Mariana Mazzuccato è un’italiana che insegna in un’università inglese. Ha pubblicato di recente un libro che ha avuto u successo internazionale ed è stato pubblicato anche in Italia: Lo stato innovatore (Laterza, Roma-Bari 2014). L’intervista qui sotto riportata ne sintetizza già il senso. (Le evidenziazioni sono mie.)
Mariana Mazzuccato: «E’ l’idea di pubblico che va ripensata»
Intervista a cura di m.fr.
In Italia non sappiamo più parlare di pubblico. Dire che serve un “new Deal” è scontato. Ma oltre agli investimenti pubblici e privati mancano anche buoni “deal” fra pubblico e privato, dove si sono messi assieme, le partnership, non funzionano per lo stesso motivo: il pubblico è visto come negativo. Nel resto del mondo non è così».
Mariana Mazzucato usa il «noi» perché è italiana di nascita («sono stata qui fino ai 5 anni») ma lavora alla Sussex University di Brighton (Inghilterra) ed ha studiato negli Stati Uniti, dove il padre è emigrato per insegnare fisica a Princeton (New Jersey). Proprio dall’America parte l’analisi del libro (“Lo Stato innovatore”) con cui ha avuto notorietà internazionale sfatando il mito del privato: la Silicon Valley (Google, Apple e via dicendo) sono nate per un finanziamento statale.
Professoressa Mazzucato, perché l’Italia non ha più politica industriale?
Il problema viene da lontano. C’era già prima dell’Euro e prima della crisi. In Italia il settore pubblico è visto come totalmente e senza innovazione non succederà niente di buono. Una delle sfide è ricreare il concetto di pubblico. Poi bisogna capire che l’intervento dello Stato non è solo socilizzazione del rischio, ma anche possibilità di ricavi per le casse pubbliche.
Renzi riuscirà ad invertire una tendenza così consolidata?
Renzi è tornato dalla Silicon Valley, ha detto: «Ho capito tutto” e ha fatto il Jobs act. Quindi non ha capito niente. In America il governo ha orientato una incredibile catena di innovazione perché rispetto al cosidetto “venture capitalism” che finanzia le start up più innovative, ma vuole ottenere profitti entro tre anni, non ha scadenze. Lo dimostra il fatto che esistono star up finanziate dallo Stato che sono fallite — come Solyndra — ma in generale sono stati dati finanziamenti da centinaia di milioni di dollari a idee che non li avrebbero avuti dai privati. Qui in Italia lo Stato sussidia, incentiva, si limita a questo. E sbaglia.
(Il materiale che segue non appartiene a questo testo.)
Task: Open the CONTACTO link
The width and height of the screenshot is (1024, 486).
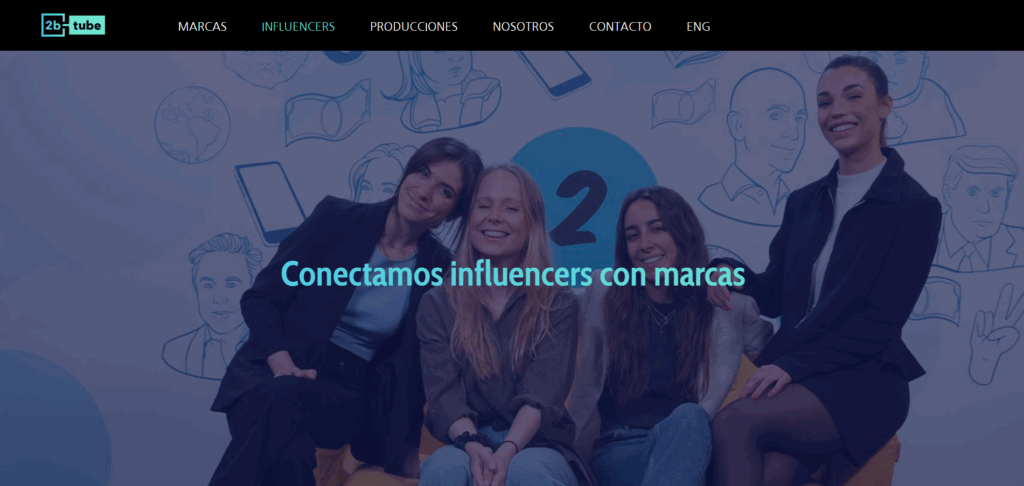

Perché non è vero che il privato investe solo se si abbassano le tasse.
Tutto è legato però ai vincoli di bilancio imposti dall’Europa.
Obama nel 2009 andò in deficit del 10 per cento e costrinse Marchionne ad investire sui motori ibridi: gli effetti si vedono ora con crescita al 5 per cento e disoccupazione al minimo. Il vincolo del 3 per cento deficit/Pil è stupido, va eliminato subito. In più vanno usati tutti e bene i 16 miliardi di fondi strutturali europei.
Quali campi industriali in Italia potrebbero essere i primi in cui proporre investimenti statali?
Tutti. Nessun escluso. Se la Danimarca che ha 4 milioni di abitanti è il paese più avanzato in fatto di provider, perché l’Italia non lo può essere?
Ma se toccasse a lei decidere, da quale piano partirebbe? La Fiom propone di fare dell’Italia la piattaforma logistica del mediterraneo, legandola alla costruzione di navi, auto, autobus ecocompatibili…
È un ottimo esempio, fattibile mettendo tutti gli attori in gioco attorno ad un tavolo e studiano un piano. La suburubanizzazione negli anni ’40 ha aiutato l’industrializzazione. Oppure il cibo e l’industria agro alimentare: Carlin Petrini mi ha chiamato a parlare alla sua università su questo. Ma poi io non penso solo all’industria: l’Italia è unica per disseminazione dell’arte. E invece attrae pochissimi studenti dal resto del mondo in questo campo dove potrebbe seguire l’esempio dell’Inghilterra nella scienza. Io proporrei poi un “piano verde” che leghi l’informatica, l’elettricità, dove l’Italia è ferma da 15 anni.